Characters without Darkvision are simply a lot less effective than those with, even when the rules are played straight.
If the DM takes liberties as above, it gets even worse. I am not a min-maxer, but if my character can’t do anything in combat other than fumble around and hope someone brings a light source close to the monsters, then we have a problem. (And why would the Darkvision characters bring light?)
The solution is pretty simple.
Remove Darkvision from all races and all classes. The exception would be campaigns that are set, for example, in the Underdark – and in that case, all players (and their enemies) get Darkvision. For some classes, Darkvision might be a limited use ability.

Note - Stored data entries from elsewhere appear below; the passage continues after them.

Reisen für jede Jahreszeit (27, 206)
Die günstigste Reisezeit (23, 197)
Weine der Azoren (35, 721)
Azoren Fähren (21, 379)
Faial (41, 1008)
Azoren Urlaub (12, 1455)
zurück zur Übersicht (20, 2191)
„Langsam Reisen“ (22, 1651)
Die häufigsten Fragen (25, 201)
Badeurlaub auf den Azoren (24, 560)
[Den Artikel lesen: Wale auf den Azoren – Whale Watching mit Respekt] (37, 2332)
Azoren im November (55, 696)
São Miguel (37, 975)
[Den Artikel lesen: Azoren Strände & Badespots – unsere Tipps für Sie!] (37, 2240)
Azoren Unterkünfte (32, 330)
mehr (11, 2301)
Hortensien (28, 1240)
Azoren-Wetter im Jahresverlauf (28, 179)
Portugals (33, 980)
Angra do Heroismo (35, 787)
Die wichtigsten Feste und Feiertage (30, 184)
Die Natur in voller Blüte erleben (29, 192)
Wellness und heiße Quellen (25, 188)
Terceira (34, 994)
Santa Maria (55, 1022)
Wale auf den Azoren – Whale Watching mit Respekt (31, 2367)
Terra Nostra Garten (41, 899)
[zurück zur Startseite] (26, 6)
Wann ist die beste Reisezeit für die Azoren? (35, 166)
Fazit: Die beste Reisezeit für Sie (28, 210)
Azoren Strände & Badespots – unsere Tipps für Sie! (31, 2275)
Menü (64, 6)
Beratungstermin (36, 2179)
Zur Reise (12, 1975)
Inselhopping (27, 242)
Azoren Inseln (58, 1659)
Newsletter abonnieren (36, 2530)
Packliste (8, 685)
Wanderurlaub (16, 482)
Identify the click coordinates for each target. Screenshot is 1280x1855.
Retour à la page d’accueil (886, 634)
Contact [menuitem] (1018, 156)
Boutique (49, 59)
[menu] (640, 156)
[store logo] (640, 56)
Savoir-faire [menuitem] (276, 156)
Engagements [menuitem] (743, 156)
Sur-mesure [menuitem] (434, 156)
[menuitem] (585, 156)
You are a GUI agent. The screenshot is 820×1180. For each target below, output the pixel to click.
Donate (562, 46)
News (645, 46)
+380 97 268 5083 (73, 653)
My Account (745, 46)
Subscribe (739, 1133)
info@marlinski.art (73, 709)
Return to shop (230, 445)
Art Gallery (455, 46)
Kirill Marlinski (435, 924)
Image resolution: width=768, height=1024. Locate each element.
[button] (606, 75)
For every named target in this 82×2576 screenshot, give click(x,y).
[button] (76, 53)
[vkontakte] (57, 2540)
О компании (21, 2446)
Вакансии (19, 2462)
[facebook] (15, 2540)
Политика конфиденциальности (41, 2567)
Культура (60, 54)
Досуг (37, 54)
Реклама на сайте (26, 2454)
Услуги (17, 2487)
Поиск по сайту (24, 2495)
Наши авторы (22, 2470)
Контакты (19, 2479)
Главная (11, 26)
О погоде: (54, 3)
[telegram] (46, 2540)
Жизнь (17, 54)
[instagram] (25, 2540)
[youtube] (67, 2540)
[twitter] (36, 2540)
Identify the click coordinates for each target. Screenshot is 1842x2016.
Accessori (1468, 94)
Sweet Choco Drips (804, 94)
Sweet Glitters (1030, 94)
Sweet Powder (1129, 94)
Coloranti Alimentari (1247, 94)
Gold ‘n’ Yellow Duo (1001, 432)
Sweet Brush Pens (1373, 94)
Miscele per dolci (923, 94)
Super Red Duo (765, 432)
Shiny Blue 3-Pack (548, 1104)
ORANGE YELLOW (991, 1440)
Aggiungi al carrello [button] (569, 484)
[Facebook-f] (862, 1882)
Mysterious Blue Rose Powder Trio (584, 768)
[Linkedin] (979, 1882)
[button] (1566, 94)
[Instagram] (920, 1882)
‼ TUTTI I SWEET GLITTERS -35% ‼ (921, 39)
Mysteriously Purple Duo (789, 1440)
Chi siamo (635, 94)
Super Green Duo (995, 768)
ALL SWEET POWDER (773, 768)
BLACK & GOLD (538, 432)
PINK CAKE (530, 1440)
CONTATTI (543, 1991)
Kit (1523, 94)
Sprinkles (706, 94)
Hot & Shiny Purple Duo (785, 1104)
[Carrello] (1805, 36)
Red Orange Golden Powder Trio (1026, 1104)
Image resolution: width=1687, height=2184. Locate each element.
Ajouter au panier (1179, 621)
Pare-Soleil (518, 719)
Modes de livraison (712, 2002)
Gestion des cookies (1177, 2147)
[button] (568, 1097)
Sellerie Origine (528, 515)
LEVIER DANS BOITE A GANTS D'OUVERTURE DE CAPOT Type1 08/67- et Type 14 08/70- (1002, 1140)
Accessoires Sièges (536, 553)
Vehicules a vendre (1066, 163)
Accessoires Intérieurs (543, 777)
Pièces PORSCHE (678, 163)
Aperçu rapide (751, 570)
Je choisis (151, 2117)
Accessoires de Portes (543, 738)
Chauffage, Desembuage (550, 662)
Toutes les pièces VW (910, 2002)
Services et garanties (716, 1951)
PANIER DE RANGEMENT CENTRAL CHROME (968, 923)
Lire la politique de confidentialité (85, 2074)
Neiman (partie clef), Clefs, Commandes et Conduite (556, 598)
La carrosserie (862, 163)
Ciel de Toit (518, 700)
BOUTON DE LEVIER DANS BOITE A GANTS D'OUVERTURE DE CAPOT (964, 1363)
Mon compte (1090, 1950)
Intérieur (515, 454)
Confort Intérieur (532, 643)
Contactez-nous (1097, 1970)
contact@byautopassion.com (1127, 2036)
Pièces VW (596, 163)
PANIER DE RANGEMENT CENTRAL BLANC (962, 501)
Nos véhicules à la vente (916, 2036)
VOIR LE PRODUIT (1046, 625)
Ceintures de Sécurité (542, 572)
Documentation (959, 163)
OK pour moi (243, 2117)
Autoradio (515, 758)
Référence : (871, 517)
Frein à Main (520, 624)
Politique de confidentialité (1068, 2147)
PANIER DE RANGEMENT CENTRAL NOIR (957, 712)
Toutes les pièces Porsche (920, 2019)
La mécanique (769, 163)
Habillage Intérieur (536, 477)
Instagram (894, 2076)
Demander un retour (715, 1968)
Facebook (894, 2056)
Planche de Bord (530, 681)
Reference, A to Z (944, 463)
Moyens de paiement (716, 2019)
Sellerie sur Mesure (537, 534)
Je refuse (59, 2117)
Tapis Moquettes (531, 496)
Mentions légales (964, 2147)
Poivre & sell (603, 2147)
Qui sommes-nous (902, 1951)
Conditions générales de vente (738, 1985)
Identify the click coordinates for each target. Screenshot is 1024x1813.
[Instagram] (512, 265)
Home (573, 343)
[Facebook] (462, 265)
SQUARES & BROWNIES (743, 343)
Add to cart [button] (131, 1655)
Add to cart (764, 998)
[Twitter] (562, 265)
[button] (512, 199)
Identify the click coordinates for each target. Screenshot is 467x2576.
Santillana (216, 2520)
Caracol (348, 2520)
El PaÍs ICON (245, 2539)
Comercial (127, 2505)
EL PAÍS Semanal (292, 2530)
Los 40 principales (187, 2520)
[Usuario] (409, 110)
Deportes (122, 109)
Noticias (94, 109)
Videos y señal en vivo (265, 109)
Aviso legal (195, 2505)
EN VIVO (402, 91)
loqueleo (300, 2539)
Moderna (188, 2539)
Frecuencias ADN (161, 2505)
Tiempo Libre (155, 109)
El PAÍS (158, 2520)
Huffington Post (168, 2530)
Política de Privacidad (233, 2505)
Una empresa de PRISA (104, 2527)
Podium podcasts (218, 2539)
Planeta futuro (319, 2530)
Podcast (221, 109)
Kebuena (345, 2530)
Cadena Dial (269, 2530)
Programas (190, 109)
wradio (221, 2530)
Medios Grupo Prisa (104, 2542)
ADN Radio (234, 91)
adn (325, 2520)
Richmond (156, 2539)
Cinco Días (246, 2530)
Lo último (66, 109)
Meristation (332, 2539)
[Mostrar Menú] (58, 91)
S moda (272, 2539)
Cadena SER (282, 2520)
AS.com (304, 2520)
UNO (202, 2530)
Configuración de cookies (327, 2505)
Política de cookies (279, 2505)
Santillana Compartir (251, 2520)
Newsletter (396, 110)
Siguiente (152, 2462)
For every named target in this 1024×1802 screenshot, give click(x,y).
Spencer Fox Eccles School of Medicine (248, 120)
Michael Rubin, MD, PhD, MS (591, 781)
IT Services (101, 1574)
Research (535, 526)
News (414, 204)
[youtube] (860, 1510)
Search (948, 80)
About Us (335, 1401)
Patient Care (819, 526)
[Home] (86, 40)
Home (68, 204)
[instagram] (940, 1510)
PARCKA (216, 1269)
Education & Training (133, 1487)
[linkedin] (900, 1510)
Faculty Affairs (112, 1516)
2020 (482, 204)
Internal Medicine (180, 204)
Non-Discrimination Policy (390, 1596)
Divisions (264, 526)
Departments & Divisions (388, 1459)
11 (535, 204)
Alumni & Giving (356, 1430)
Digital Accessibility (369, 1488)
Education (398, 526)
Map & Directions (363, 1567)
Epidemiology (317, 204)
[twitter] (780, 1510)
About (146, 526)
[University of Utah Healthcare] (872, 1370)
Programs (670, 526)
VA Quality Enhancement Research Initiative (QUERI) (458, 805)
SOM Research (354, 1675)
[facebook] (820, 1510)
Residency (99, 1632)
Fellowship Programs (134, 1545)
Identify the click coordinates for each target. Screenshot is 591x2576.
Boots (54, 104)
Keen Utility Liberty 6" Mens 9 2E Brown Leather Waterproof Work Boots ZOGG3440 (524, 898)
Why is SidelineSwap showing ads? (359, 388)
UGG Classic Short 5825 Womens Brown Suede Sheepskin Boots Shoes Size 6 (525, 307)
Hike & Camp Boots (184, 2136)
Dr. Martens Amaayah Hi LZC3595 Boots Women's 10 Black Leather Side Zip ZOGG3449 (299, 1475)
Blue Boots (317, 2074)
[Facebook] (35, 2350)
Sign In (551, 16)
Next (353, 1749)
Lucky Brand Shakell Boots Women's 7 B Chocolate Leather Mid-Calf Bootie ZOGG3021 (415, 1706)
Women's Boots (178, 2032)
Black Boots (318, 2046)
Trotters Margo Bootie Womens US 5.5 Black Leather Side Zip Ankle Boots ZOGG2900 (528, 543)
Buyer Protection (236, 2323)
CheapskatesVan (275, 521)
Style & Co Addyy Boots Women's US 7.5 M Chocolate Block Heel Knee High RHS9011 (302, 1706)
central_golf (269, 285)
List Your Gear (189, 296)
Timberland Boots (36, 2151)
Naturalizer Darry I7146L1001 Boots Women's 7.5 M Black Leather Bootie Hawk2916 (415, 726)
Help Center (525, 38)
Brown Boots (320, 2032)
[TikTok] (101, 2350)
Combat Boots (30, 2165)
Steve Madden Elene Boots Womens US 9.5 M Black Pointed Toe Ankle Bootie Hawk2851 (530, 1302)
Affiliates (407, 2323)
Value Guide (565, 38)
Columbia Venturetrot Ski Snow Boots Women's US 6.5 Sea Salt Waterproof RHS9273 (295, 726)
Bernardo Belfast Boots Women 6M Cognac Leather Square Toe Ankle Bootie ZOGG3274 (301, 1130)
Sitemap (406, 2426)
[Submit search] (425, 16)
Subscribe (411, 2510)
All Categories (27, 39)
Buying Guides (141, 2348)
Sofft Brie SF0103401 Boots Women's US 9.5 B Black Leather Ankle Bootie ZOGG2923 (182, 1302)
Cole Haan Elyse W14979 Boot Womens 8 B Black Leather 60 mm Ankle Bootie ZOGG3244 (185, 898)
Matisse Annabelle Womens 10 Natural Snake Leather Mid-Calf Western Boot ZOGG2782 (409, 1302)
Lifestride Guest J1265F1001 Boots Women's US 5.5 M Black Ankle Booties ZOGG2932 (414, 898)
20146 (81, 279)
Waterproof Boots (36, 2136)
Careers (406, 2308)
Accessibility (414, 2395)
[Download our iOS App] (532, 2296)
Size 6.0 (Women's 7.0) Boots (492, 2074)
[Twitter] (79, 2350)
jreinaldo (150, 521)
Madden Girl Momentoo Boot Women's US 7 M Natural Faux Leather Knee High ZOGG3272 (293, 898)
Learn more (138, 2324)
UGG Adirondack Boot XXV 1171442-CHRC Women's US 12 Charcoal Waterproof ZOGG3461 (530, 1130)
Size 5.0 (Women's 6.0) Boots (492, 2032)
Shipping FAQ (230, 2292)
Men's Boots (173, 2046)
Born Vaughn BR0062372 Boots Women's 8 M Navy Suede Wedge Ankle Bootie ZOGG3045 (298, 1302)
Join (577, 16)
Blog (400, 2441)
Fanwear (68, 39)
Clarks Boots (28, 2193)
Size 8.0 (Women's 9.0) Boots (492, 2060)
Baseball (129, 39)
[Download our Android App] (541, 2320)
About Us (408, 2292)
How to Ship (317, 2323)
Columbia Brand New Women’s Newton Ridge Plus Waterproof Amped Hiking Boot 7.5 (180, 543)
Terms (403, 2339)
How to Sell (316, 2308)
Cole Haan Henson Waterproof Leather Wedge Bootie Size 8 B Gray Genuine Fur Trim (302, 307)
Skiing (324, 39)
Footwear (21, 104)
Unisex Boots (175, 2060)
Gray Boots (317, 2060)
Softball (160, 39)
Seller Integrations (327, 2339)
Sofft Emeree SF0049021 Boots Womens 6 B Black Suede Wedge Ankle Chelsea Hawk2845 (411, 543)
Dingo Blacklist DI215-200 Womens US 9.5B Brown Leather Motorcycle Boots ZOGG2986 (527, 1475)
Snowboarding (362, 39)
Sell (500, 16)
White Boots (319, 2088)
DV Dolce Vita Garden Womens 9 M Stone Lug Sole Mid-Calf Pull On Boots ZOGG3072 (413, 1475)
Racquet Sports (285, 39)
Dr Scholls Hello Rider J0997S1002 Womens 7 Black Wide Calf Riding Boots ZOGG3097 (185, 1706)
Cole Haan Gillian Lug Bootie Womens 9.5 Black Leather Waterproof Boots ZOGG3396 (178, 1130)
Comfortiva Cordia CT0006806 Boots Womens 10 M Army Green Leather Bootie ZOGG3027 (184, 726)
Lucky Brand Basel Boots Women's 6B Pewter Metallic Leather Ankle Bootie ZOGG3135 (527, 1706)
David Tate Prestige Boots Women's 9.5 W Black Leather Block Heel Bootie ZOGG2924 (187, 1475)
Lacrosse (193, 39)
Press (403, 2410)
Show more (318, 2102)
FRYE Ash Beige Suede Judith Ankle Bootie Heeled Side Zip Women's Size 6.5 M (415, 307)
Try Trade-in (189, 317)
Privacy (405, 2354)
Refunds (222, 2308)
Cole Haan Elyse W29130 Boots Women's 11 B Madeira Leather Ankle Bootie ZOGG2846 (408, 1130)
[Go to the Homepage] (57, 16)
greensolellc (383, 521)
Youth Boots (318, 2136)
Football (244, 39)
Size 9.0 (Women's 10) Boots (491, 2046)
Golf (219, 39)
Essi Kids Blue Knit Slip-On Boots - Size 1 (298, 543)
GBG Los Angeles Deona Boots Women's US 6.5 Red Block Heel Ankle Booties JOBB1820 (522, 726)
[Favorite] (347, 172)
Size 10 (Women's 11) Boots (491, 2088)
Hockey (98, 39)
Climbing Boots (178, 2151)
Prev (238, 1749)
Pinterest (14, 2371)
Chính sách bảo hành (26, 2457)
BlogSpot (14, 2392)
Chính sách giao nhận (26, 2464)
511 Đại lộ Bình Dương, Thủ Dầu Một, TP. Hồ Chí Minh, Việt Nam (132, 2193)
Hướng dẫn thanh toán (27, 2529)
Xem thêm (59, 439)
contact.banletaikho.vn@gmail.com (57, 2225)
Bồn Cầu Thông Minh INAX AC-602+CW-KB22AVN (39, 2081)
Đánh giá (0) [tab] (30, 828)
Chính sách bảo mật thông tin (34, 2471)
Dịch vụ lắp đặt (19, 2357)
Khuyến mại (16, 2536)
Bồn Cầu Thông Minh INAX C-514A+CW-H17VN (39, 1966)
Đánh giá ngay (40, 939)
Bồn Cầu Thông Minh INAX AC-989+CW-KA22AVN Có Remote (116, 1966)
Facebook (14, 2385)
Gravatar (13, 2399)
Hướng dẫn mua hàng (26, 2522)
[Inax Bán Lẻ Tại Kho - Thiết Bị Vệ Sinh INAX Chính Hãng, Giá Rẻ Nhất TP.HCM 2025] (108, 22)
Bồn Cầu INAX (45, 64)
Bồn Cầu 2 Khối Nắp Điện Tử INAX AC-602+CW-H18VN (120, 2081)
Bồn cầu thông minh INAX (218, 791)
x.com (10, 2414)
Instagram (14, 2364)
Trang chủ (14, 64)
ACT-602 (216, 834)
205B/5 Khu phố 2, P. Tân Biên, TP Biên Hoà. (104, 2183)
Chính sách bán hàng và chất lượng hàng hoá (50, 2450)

I do think this is a valuable change, even ignoring any character diparity issues. One of the pillars of Dungeons & Dragons is exploration, and “dungeons” are literally in the game’s title. If you effectively take away gloomy, dark, shadowy environment, you take away one of the cool aspects of the game. You lessen the game’s sense of wonder and mystery. You reduce the game’s fun.
Let the players worry about their last torch sputtering and going out. Let them fear what lurks in the dark. Have them worry about providing enough light to fight in. Or let them use darkness to their advantage.
And if you do want to hand-wave darkness, at least you do it on a level playing field. And no player will sit around on their thumbs while everybody else gets to have fun.